Silvia Monrós Stojaković

Silvia Monrós Stojaković est née à Buenos Aires, de parents catalans nés à Barcelone, elle termine l’école primaire, le lycée et ses études universitaires à Belgrade.  Elle a sans doute choisi cette ville pour la lettre « B », car enfant elle admirait BB, cette actrice française bourgeoise qui jouait plutôt mal, mais qui a tout de même été la première à apparaitre ainsi sur un écran, splendide et dénudée, un peu à la manière dont Dieu créa la femme.

Silvia, elle, était et est toujours très timide, même si aujourd’hui personne ne le remarque. 

 

Silvia Monrós a officiellement débuté ses travaux littéraires en 1976, lorsqu’elle a publié une sélection de textes de poètes espagnols contemporains, qu’elle a elle-même traduits en serbe. Ce recueil est construit à partir de l’anthologie de J.M. Castellet. Pendant qu’il l’écrivait, Castellet écoutait Aretha Franklin.

 

Avant ce livre, Silvia avait déjà publié sa toute première traduction dans une revue littéraire : « La santé des malades »  de Julio Cortázar, afin que ses propres dessins soient également publiés.

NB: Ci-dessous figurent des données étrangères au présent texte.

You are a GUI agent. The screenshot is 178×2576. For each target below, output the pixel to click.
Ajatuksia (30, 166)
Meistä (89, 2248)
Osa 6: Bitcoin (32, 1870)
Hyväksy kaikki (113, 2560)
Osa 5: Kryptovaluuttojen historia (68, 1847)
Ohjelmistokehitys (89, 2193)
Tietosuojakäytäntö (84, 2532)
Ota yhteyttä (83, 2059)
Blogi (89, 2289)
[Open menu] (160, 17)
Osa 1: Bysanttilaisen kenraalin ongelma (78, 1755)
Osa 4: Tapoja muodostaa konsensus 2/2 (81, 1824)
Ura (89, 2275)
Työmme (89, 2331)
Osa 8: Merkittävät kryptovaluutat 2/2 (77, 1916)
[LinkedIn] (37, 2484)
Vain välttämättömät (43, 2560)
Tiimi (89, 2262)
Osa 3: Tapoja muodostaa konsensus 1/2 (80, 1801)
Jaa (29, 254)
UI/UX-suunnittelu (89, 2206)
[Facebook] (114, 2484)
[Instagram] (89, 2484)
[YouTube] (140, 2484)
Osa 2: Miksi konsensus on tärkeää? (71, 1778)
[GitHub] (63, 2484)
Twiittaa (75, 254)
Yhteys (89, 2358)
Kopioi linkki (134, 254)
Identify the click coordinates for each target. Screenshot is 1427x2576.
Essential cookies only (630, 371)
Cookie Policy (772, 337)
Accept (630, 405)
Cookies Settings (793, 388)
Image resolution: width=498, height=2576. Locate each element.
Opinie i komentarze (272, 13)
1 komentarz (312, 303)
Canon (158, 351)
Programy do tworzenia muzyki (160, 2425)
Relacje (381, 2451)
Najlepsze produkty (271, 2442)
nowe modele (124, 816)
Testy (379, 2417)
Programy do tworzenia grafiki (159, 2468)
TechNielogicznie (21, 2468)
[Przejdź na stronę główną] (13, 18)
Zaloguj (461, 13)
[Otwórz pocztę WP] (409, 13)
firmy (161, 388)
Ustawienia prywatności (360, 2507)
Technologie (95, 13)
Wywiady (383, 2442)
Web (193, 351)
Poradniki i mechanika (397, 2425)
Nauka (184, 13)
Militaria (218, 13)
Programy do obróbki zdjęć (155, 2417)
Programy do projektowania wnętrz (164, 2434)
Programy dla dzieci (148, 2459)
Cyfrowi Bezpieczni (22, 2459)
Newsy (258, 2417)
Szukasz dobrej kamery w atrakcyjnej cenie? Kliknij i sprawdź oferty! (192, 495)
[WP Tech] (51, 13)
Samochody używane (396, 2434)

Depuis lors, Silvia Monrós a traduit plus d’une centaine d’unités bibliographiques.

 

Parmi les traductions de l’espagnol vers le serbe, nous pouvons citer Rayula de Julio Cortázar, ainsi que le roman hypnotique de Javier Marías, qui comme Cortázar déplace les frontières de la littérature. Elle a également traduit différents romans des nouvelles auteures espagnoles, qui sans avoir besoin de repousser les frontières du roman,  affirment simplement l’insolente possibilité d’écrire au vol.

 

Silvia Monrós traduit la poésie par plaisir, de manière assez traditionnelle. Elle prend ainsi un vif plaisir à traduire (entre autres) les poèmes d’Antonio Porpetta, madrilène et globe-trotter.

 

Du serbe vers l’espagnol elle a traduit d’autres auteurs reconnus, tels que Milorad Pavić et nombre de classiques contemporains de la vigoureuse littérature serbe. Elle traduit pareillement plusieurs poèmes ou recueils complets des poètes serbes contemporains qui forment l’avant-garde de la littérature serbe.                                                                                          

 

Les livres que Silvia Monrós a signés en tant qu’auteure sont : La última rayuela de Cortázar (roman épistolaire avec Julio Cortázar et Carol Dunlop), Espejo de amor (correspondance entre deux peintres métaphysiciens d’origine russe à Belgrade, 1994), Ciudad de Ciudades (réponse électronique à l’ange miséricordieux de 99, en édition bilingue, 2000),  La clepsidra de Ortega (essai sur l’application possible des postures du penseur espagnol adaptées à la réalité balkanique actuelle, également en édition bilingue, 2001), Continuará... (feuilleton autobiographique, 2002), Nosotros, Salvador Dalí (monographie critique, peu paranoïaque mais exclusivement serbe, elle approche ce qui se trouve de l’autre côté de ce que l’on peut voir habituellement dans l’œuvre de l’exubérant peintre catalan, 2004) et Argentina mía (impression d’un voyage en Argentine, qui se termine en Patagonie avec un cocktail qui porte le nom du livre, 2005).

La traduction des essais sur l’amour de José Ortega et Gasset par Silvia Monrós vient tout juste d’être publiée, et son propre essai intitulé Bahía desbordada sera publié sous peu.

En síntesis est le tout premier livre de poésie que Silvia Monrós de Stojaković a décidé de publier afin de pouvoir accompagner ses petits dessins colorés.